Haylaz'ın konuşmalarını umursamıyordum çünkü her zamanki gibi içi boştu. "Geçin oturun da sözleşmeyi imzalayalım bir an önce." Karşısındaki deri koltuklardan birine oturup Boran'ın da oturmasını bekledim.

"Bahram, yeniden bizimle olmana sevindim. Sayende çok büyük döndüm köşeyi, artık gücüme güç katmaya devam etme vaktim gelmişti." Laubali tavırları beni geriyordu. Ona doğru eğilip dişlerimin arasından konuştum.
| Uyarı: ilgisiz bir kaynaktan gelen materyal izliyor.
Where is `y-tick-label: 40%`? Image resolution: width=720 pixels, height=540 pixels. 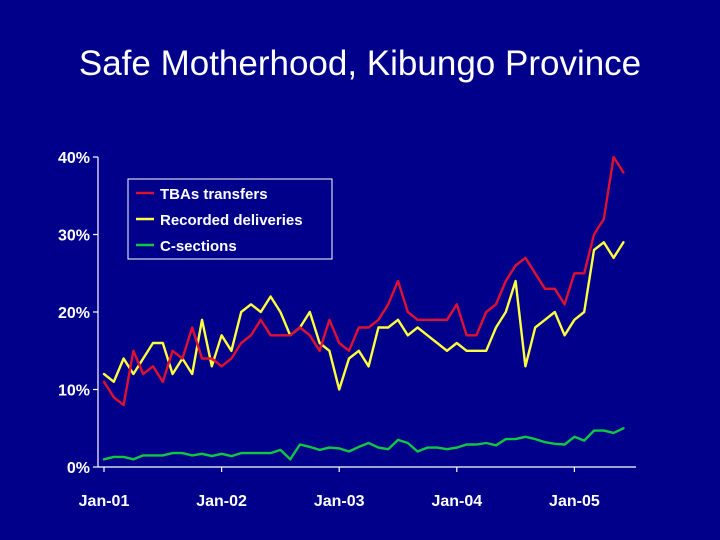 y-tick-label: 40% is located at coordinates (74, 158).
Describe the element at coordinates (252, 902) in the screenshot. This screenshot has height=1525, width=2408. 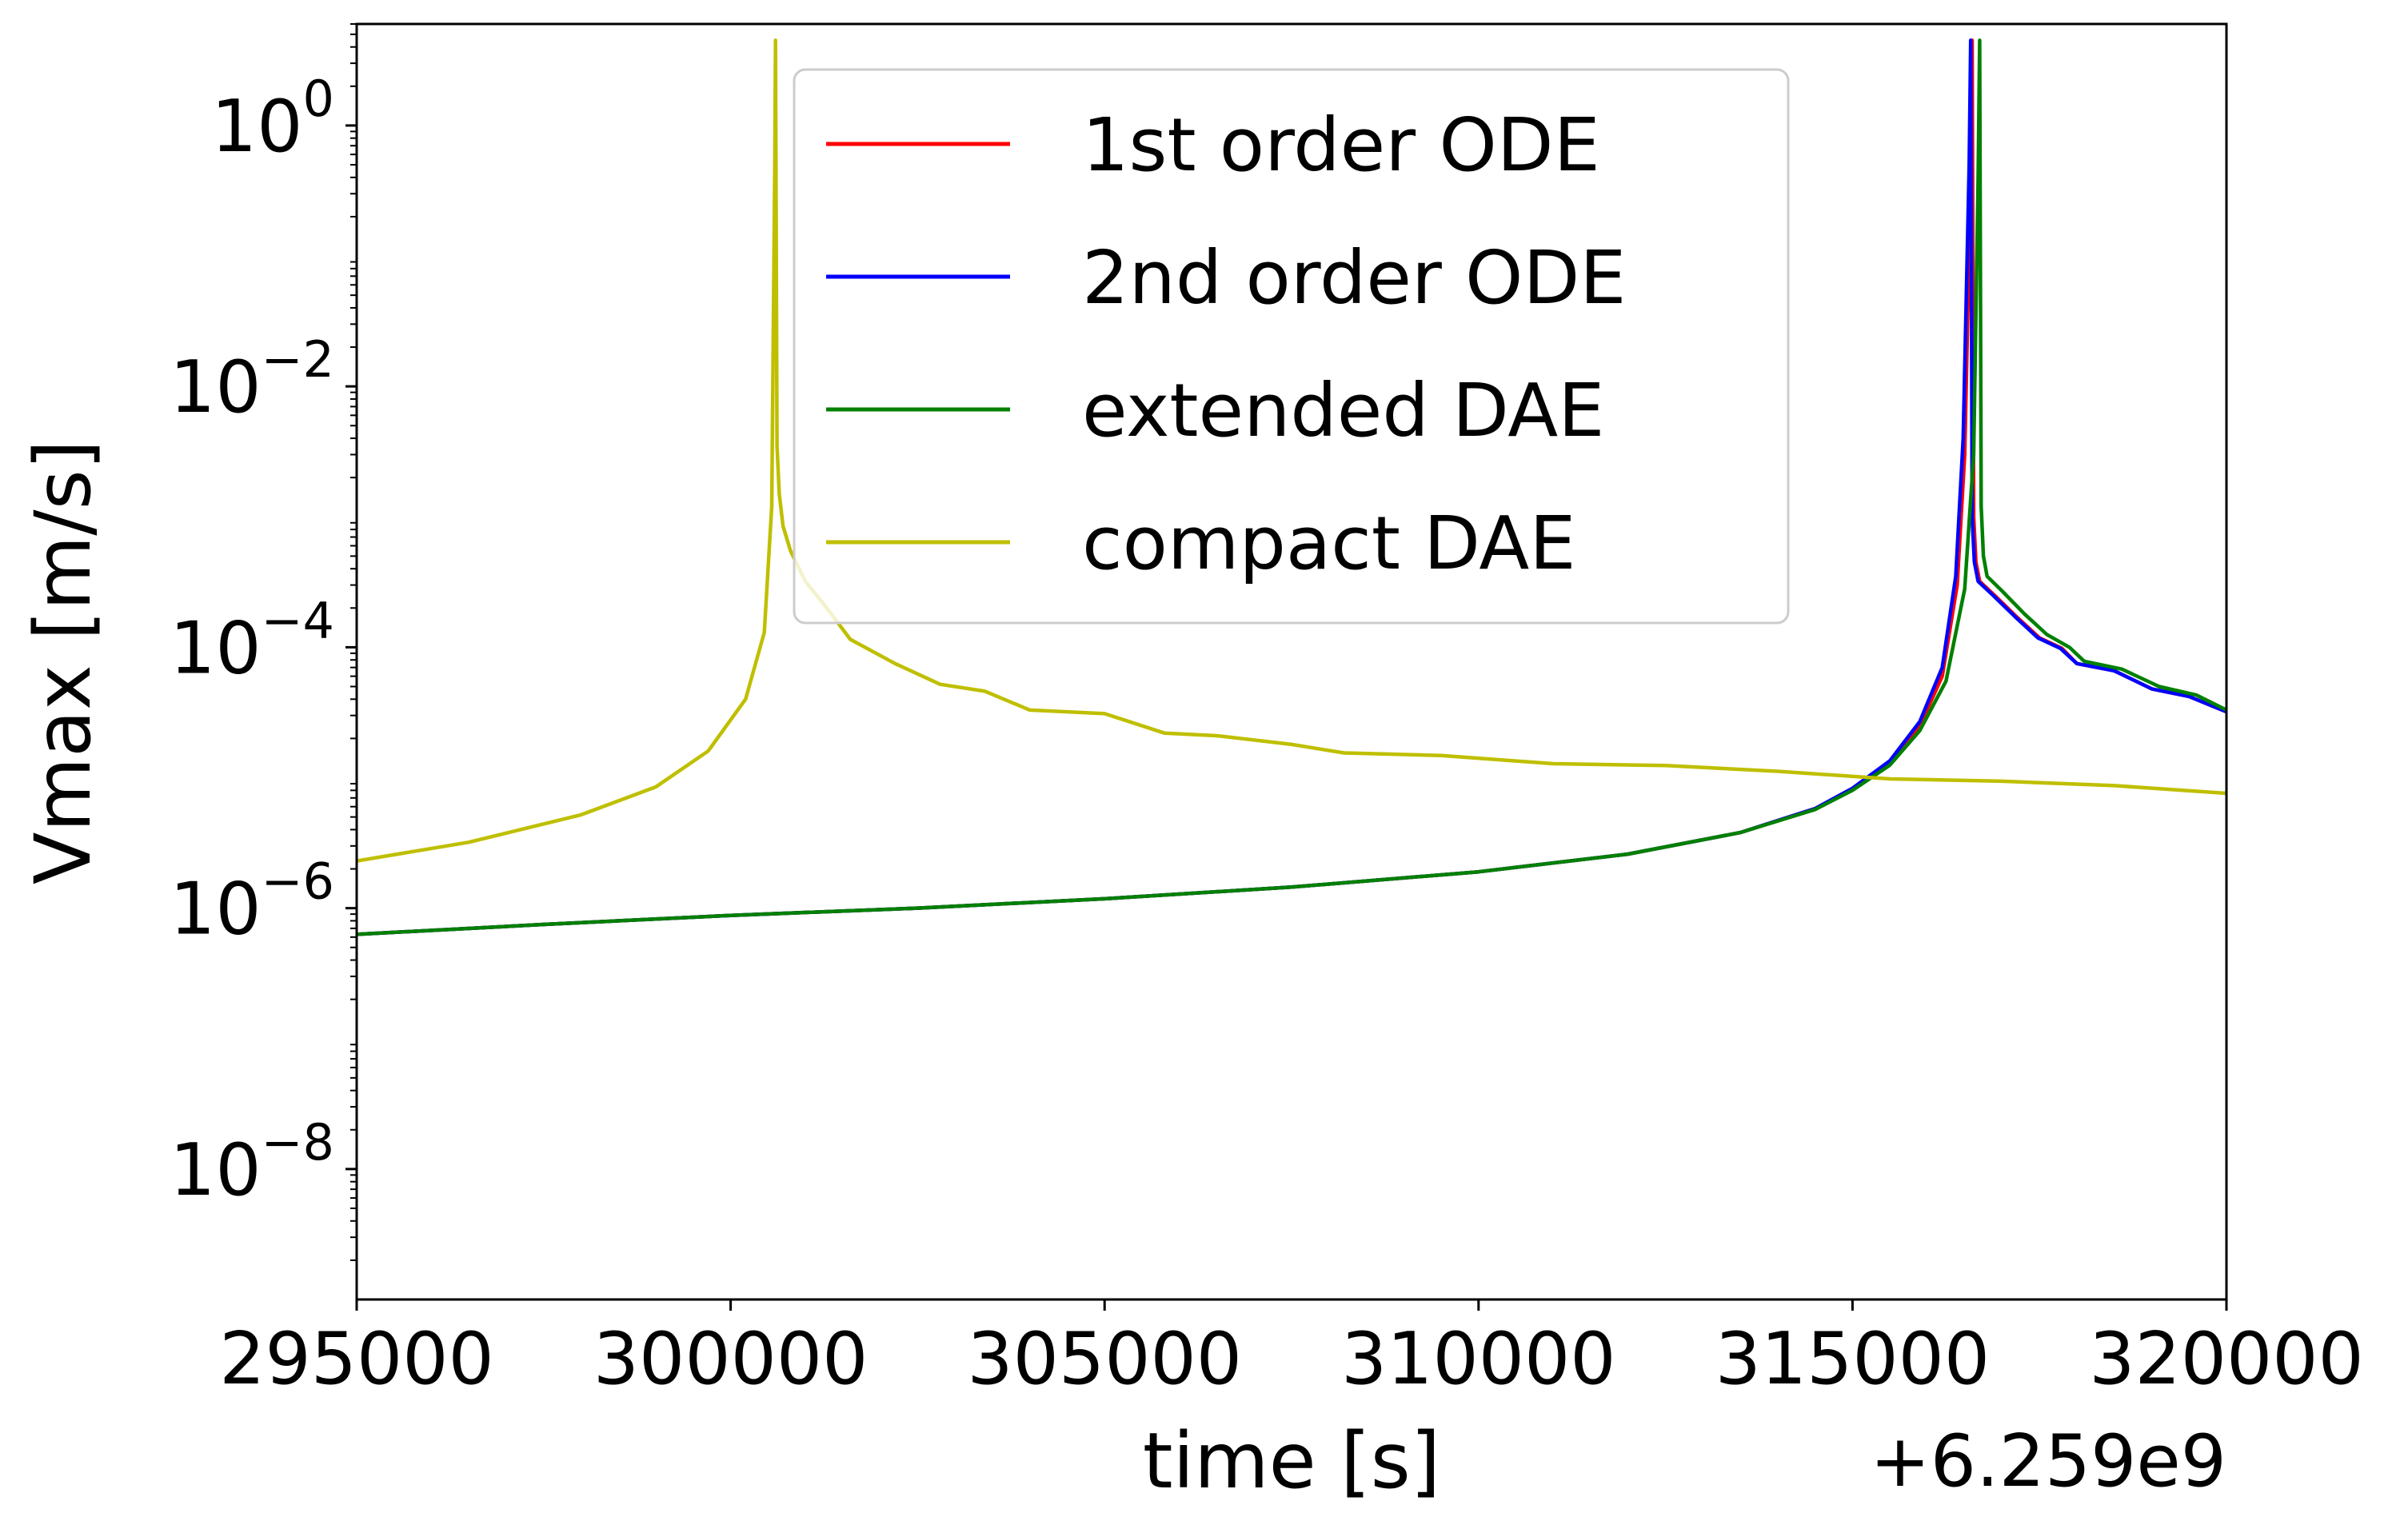
I see `y-tick-label-4: 10⁻⁶` at that location.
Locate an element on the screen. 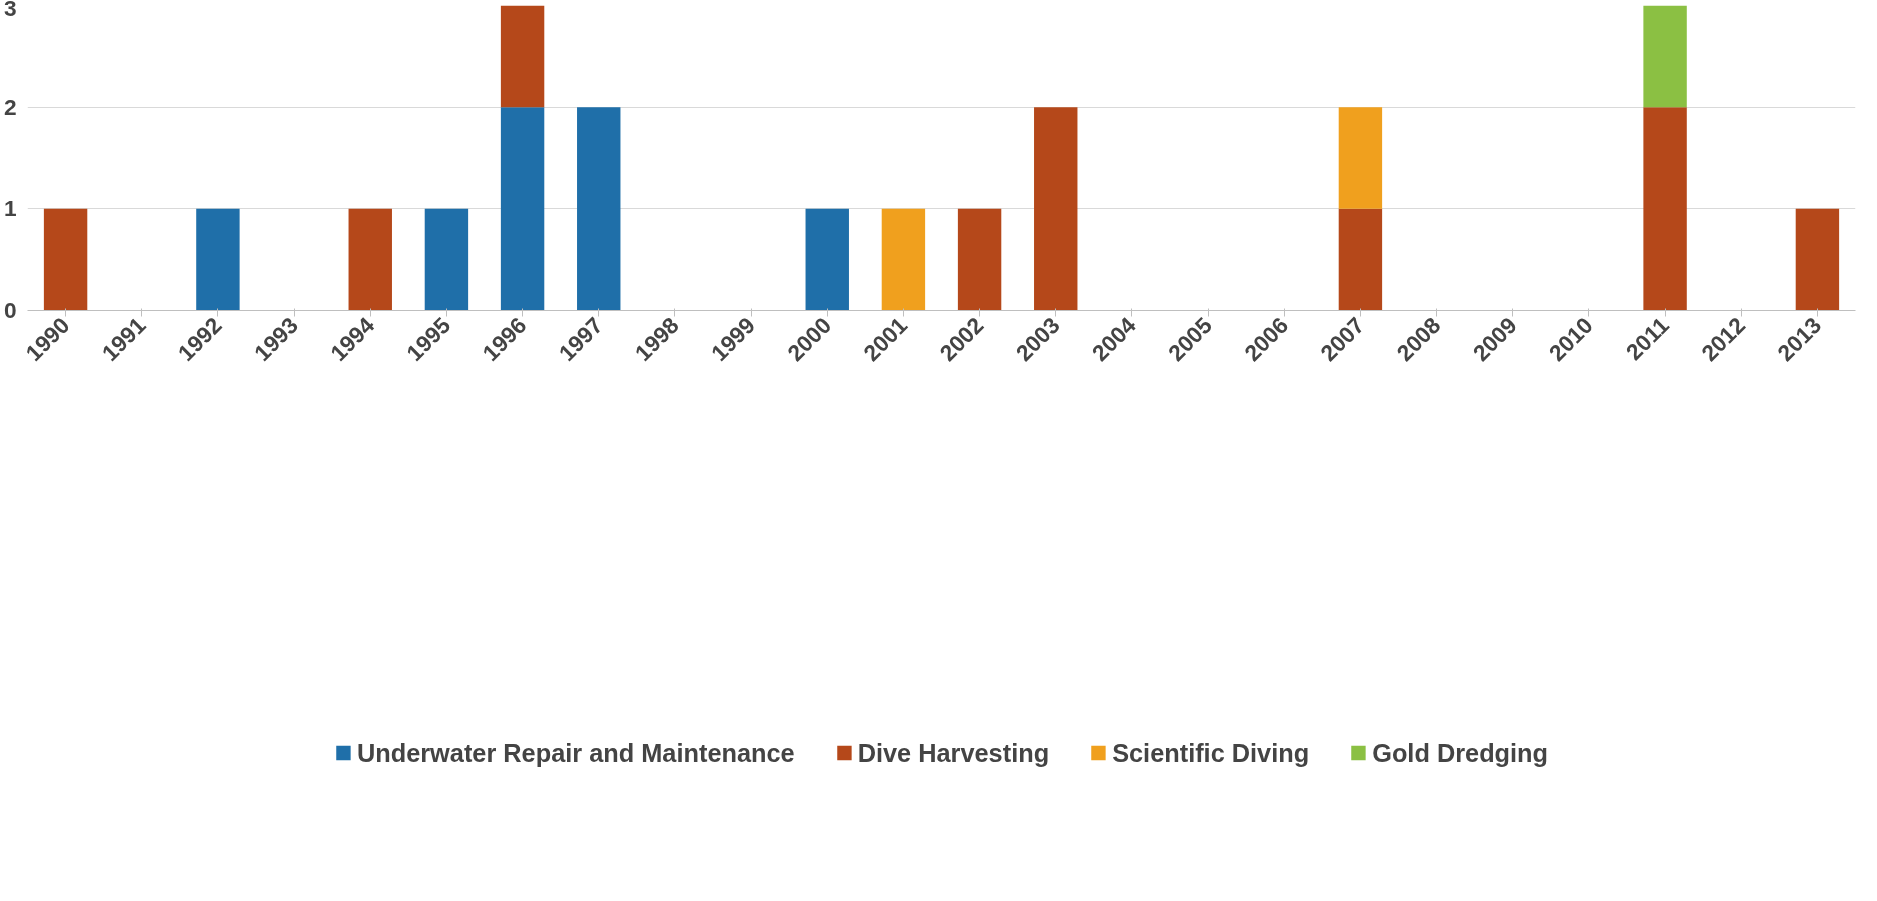  legend-label: Scientific Diving is located at coordinates (1211, 753).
"İstediğim an bitirebilirim seni, o yüzden kes artık." Gerilen yüzü ile önündeki dosyanın kapağını açıp önüme koydu. Şimdi devam ediyordum kaldığım yerden.

Meyus'u yine arkamda bırakıp Bahram'a adımlıyordum. Pisliğin içine yeniden giriyordum. Bu kadar soluklanma yeterdi. Ben artık buraya aittim. Elime kalemi alıp Bahram adına imzayı attım.